[Supplied information Boundary: Start]

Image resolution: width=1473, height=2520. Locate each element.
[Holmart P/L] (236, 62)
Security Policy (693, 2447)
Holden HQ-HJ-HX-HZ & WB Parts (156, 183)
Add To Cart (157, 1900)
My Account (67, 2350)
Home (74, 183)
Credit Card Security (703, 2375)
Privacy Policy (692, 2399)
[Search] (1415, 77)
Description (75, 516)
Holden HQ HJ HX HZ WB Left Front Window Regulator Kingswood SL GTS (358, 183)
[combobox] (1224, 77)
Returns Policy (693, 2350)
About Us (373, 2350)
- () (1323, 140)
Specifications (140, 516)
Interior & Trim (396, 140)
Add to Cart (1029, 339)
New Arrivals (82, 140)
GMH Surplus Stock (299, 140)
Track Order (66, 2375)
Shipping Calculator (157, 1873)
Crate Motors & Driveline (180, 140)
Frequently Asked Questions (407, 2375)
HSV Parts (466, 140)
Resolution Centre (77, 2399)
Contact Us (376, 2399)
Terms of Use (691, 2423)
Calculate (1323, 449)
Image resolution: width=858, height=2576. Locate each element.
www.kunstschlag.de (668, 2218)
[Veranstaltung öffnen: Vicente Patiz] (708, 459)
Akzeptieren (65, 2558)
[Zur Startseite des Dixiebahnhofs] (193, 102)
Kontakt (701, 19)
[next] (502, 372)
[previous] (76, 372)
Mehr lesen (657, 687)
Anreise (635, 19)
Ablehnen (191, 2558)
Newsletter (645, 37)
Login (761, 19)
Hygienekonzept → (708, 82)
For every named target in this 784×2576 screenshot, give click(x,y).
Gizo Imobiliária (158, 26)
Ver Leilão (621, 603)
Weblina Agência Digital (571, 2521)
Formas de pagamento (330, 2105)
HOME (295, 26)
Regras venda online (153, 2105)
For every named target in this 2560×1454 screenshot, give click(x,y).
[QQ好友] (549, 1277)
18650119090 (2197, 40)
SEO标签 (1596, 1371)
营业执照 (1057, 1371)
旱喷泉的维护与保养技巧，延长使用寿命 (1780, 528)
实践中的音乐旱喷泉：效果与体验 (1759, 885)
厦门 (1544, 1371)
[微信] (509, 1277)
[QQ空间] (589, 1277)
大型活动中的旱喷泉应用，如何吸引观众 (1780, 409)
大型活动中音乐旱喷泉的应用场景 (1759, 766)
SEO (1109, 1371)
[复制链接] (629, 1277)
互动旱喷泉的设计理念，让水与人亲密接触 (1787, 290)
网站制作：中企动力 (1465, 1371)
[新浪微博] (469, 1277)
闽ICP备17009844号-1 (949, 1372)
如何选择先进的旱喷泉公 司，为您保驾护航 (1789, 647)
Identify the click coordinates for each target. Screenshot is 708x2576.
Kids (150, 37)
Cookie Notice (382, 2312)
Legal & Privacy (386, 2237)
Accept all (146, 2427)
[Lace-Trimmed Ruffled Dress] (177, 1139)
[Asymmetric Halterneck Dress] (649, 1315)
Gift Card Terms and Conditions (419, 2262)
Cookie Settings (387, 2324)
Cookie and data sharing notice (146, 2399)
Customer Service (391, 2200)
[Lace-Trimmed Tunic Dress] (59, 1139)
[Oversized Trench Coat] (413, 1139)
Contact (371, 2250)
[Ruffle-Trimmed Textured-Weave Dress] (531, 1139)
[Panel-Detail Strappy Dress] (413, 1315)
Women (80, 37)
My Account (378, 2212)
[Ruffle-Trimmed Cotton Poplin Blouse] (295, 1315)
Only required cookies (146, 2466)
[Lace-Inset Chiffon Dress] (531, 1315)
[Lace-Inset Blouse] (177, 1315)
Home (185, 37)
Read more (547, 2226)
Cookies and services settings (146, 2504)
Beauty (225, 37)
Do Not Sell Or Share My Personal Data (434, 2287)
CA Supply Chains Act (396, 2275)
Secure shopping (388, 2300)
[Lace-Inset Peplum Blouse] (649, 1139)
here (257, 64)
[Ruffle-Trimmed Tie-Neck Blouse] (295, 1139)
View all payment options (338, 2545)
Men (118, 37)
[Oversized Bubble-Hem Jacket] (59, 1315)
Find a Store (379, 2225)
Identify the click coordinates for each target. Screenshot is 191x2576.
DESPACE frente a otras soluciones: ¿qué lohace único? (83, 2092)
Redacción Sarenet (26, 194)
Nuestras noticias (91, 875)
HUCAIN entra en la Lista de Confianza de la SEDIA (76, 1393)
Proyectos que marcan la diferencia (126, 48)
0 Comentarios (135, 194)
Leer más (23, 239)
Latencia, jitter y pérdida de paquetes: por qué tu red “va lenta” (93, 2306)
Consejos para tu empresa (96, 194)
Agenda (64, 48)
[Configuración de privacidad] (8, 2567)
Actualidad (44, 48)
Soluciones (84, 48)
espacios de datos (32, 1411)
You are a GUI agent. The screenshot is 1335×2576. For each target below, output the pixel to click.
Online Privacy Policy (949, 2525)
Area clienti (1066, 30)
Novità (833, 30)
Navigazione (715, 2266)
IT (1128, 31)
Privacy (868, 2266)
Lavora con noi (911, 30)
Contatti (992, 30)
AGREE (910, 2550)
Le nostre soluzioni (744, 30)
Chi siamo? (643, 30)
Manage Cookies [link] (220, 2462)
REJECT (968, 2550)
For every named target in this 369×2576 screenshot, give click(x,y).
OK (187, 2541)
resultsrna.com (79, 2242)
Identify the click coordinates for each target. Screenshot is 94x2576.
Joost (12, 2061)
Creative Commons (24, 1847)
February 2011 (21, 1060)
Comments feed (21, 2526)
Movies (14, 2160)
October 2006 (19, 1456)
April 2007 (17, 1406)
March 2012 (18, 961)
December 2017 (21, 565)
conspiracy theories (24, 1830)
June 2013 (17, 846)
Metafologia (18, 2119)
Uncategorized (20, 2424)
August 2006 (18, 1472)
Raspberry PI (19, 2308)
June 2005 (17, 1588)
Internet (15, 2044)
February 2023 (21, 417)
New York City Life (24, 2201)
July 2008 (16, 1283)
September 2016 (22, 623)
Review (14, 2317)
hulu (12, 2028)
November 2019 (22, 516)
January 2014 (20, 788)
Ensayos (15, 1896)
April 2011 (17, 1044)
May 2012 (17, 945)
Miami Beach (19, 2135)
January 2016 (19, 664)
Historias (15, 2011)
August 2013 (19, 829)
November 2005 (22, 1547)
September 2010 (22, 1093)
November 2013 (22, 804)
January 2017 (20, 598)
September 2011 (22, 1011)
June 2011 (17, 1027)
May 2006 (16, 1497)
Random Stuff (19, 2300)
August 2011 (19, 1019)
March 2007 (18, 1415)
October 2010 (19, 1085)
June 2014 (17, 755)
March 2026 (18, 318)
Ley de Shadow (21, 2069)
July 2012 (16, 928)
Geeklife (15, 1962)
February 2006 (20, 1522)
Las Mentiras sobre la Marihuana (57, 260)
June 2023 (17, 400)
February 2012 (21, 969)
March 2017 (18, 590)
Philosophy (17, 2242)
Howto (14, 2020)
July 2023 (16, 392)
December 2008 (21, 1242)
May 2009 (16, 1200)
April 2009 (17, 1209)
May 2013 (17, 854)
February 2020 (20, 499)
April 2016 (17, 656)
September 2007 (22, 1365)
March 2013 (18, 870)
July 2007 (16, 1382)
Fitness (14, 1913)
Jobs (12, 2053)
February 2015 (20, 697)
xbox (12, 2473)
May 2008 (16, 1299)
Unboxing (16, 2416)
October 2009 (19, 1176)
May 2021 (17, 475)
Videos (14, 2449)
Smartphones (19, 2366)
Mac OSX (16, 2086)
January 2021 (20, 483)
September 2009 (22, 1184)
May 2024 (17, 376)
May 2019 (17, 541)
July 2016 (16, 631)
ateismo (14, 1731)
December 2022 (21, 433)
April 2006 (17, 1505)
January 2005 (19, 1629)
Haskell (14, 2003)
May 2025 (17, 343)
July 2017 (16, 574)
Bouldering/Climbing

[Supplied information Boundary: End]

:: Instructions for the task ::
From the line that has "My Account (378, 2212)" through the line that has "[Ruffle-Trimmed Tie-Neck Blouse] (295, 1139)", copy every line exactly as it appears above, and leave out all others.

:: Reply to the exercise ::
My Account (378, 2212)
[Ruffle-Trimmed Cotton Poplin Blouse] (295, 1315)
Only required cookies (146, 2466)
[Lace-Inset Chiffon Dress] (531, 1315)
[Lace-Inset Blouse] (177, 1315)
Home (185, 37)
Read more (547, 2226)
Cookies and services settings (146, 2504)
Beauty (225, 37)
Do Not Sell Or Share My Personal Data (434, 2287)
CA Supply Chains Act (396, 2275)
Secure shopping (388, 2300)
[Lace-Inset Peplum Blouse] (649, 1139)
here (257, 64)
[Ruffle-Trimmed Tie-Neck Blouse] (295, 1139)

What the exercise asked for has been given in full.